Ordakiler, bu sözden bir şey anlamadılar.
Sohbet devam ediyordu ki, kapı önünde bir atlı gelip âniden durdu.
Ve şaşkın bir vaziyette göz attı etrafa.
Büyük Velî onu görüp;
- Aradığın burdadır, Haydi in de gel! diye seslendi.
Bu sesi işitince, indi atından.
Hâce hazretleri, kapıda karşıladı bu geleni.
Ve elinden tutarak, iltifatla içeri alıp sordu:
- Yolculuk ne tarafa?
- Tirmiz'den geliyorum efendim. Dün hâlis niyetle yola çıktım. Gâyem, "gereçk bir rehber" bulmaktır.
- Peki burada niçin durdun?
- Bilmiyorum. Buraya kadar iradesiz geldim zâten.
- Nasıl oldu, anlatsana.
- Tirmiz'den yola çıktım. Sonra serbest bıraktım atımın dizginini. At, başını günbatısına çevirip, sür'atle "Buhâra" cânibine doğru koşturmaya başladı ve bu evin önüne gelince durdu birden.

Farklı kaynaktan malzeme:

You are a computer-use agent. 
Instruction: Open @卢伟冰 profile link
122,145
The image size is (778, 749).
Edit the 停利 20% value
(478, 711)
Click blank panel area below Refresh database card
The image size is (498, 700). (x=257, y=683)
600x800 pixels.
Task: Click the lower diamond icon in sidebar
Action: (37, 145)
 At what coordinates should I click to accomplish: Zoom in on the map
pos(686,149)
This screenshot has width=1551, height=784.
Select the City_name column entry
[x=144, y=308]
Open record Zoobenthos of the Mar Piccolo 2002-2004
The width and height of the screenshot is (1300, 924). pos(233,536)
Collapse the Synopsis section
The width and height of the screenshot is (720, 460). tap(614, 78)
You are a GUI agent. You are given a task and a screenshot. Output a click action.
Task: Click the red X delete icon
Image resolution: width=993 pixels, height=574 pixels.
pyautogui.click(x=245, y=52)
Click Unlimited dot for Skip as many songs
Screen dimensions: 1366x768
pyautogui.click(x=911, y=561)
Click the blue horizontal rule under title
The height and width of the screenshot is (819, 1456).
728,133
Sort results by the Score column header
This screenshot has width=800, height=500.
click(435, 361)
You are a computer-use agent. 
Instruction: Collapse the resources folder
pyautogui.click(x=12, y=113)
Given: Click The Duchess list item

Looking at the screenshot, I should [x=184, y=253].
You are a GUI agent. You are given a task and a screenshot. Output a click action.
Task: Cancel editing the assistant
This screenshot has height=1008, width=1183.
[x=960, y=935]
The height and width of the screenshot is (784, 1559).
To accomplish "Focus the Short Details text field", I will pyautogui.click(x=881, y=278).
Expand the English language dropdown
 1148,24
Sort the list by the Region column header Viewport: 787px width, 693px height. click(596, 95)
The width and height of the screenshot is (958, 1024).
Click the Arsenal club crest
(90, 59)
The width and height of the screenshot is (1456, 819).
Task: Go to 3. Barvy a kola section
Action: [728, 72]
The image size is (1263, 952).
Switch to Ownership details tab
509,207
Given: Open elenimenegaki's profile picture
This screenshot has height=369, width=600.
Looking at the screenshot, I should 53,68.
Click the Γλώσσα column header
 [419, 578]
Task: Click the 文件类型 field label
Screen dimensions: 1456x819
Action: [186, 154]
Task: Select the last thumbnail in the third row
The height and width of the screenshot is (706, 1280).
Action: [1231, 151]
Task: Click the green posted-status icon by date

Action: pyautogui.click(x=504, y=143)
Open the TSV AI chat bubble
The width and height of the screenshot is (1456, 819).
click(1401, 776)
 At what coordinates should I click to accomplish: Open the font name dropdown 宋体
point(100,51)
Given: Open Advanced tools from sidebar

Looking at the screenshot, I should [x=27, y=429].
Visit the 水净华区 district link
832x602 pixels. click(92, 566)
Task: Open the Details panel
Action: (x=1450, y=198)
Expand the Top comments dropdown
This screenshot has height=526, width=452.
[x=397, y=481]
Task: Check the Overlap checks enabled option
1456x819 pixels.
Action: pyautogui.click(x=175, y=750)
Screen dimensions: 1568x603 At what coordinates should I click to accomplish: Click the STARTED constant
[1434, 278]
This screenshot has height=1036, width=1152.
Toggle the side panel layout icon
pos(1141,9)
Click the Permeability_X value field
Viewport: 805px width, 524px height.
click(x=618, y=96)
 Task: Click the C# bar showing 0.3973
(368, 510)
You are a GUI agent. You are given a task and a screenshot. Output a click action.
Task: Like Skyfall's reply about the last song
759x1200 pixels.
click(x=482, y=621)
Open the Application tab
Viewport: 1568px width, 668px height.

Ben şaşkın şaşkın etrafıma bakıyorken;
- Aradığın burdadır, diye bir ses işittim.
Ve sizi gördüm.
Büyük Velî;
- Niyetin hâlismiş, buyurdu. Demek ki buradaymış senin hidâyetin.
Ve şefkatle bir nazar etti ona.
Kalbinden, "dünya sevgisi" yok oldu tamâmen.
Aradığı "gerçek rehber"i bulmuştu ki, dünyada bundan büyük bir nîmet olamaz.